Sometimes, inspiration can from from seemingly simple sources as is the case with this tablesetting. I have had the rustic box arrangement for awhile. It usually spends the autumn on the island in my kitchen. But, this year, it became the inspiration for my Thanksgiving tablesetting and so has been elevated to the dining room. Other than the tiny pumpkins scattered throughout the tablescape, I bought nothing special for this tablesetting. You’ll be amazed what you can find when you shop around your own home!
In fall tablesettings, I typically choose the warm autumnal colors of yellows, reds, rusts, and golds but, this year, I’ve opted to go with muted earthy tones – greens, whites, and browns, principally. One thing I recommend in tablesettings is to keep the number of colors introduced to no more than three. Any more and the table can start to appear chaotic.

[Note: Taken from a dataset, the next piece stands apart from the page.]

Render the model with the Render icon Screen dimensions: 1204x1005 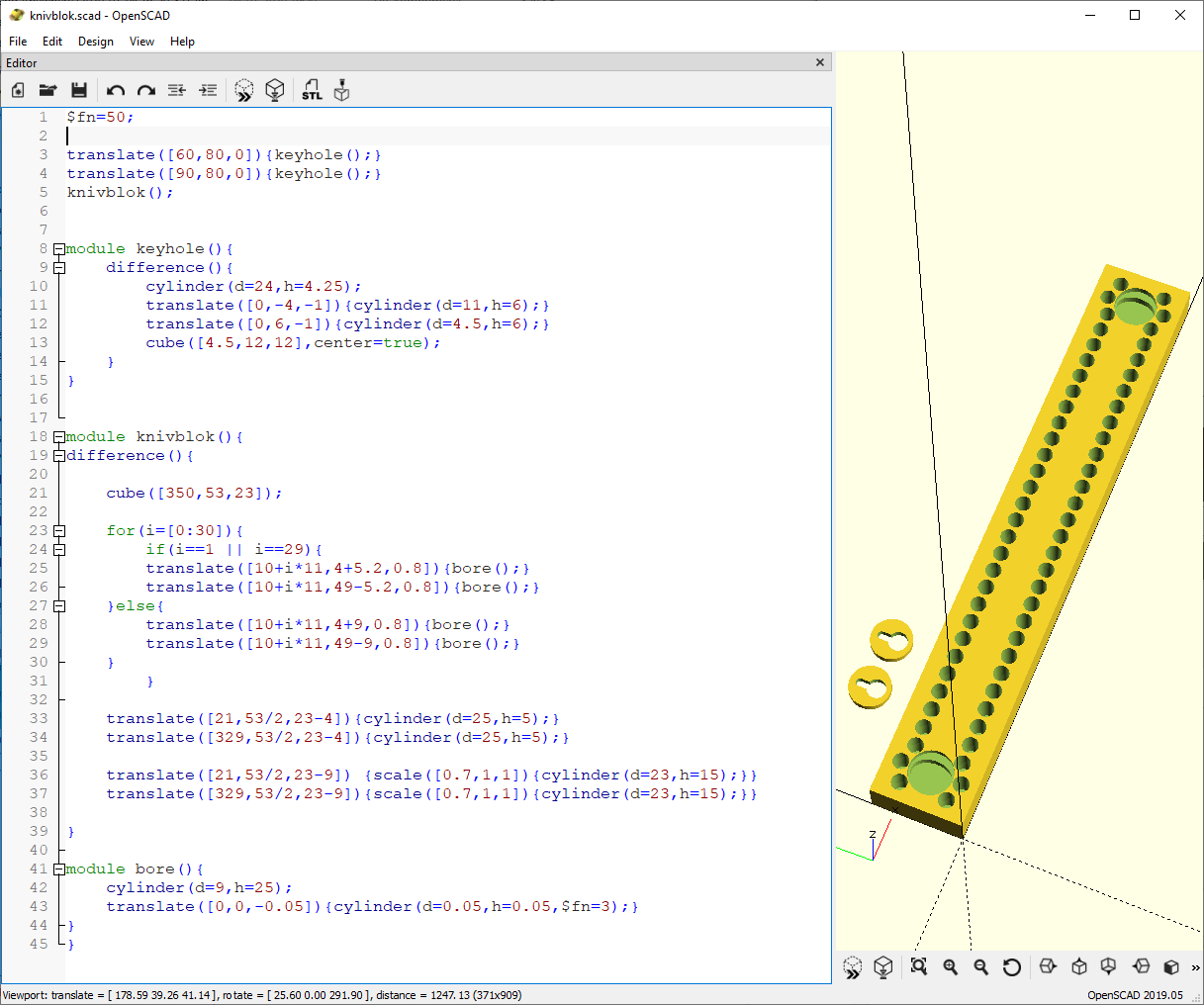[x=275, y=90]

I have intentionally left the table bare with no tablecloth in order to allow the maple wood of my dining room table to form the canvas for the tablesetting. Letting the wood of the table be part of the tablesetting is in keeping with the earthy look. To frame the centerpiece, I have opted to use a short white runner. It gives a base, is unobtrusive, and it defines and contains the size of the tablescape.
While the box of greenery and pumpkins is an autumn arrangement in itself, had it been the sole item in the center of the table, it would have looked isolated and that it had just landed there with no supporting or grounding items.
To take a pre-made arrangement and give it a custom look, it needs some supporting actors that will draw the eye down the length of the table’s center. These connectors include small white pumpkins, pinecones, green leaves, and white votives. No need to be fussy or overly precise about the placement of these items. As the tablescape builds, places needing a “filler” will reveal themselves. Care, however, needs to be taken to ensure the table is not overloaded.
I am a fan of layers of lighting. In this case, two layers are used – tall, neutral-colored, tapers flanking the core centerpiece and then lower lights, in the form of votives for soft glow, interspersed here and there throughout the tablescape. Adding layers of light ensures a glow from all angles of the tablescape and candles always contribute to the ambiance.
Adding a place card to each placesetting adds a touch of sophistication and personality to a table. Additionally, it allows the host/hostess to identify where they want guests to be seated and there can be several reasons why the strategic placement of dinner guests could be important at a dining event, even a casual or informal one.
Formal placecards are not always necessary, especially for more informal occasions. Here, the place card is a simple leaf upon which the guest’s name is printed. The addition of a small cone provides a stand for the leaf and, along with a sprig of greenery, maintains the tablesetting color scheme and earthy theme.
Silver charger plates frame each placesetting. Silver is on the cool spectrum so is in keeping with the overall cool-toned tablescape. Charger plates, of course, ground and define a placesetting as well as lend an air of sophistication and style to the table.
White dinnerware is most often my “go-to” for tablesettings because it matches everything and food looks great on white.
The miniature soup tureens are a favorite and they add height, interest, and style to each placesetting. They also double as a holder for the napkin, folded into the Bird of Paradise fold.
Using glassware that has lots of cuts in it is a great way to add sparkle to the table whether the light that causes the sparkle comes from natural sunlight or, in the evening, through the glow of candlelight.
This tablescape makes use of typical seasonal foliage and pumpkins but in more toned-down hues. No matter what is on the menu, this table has all the ingredients for a festive autumnal meal.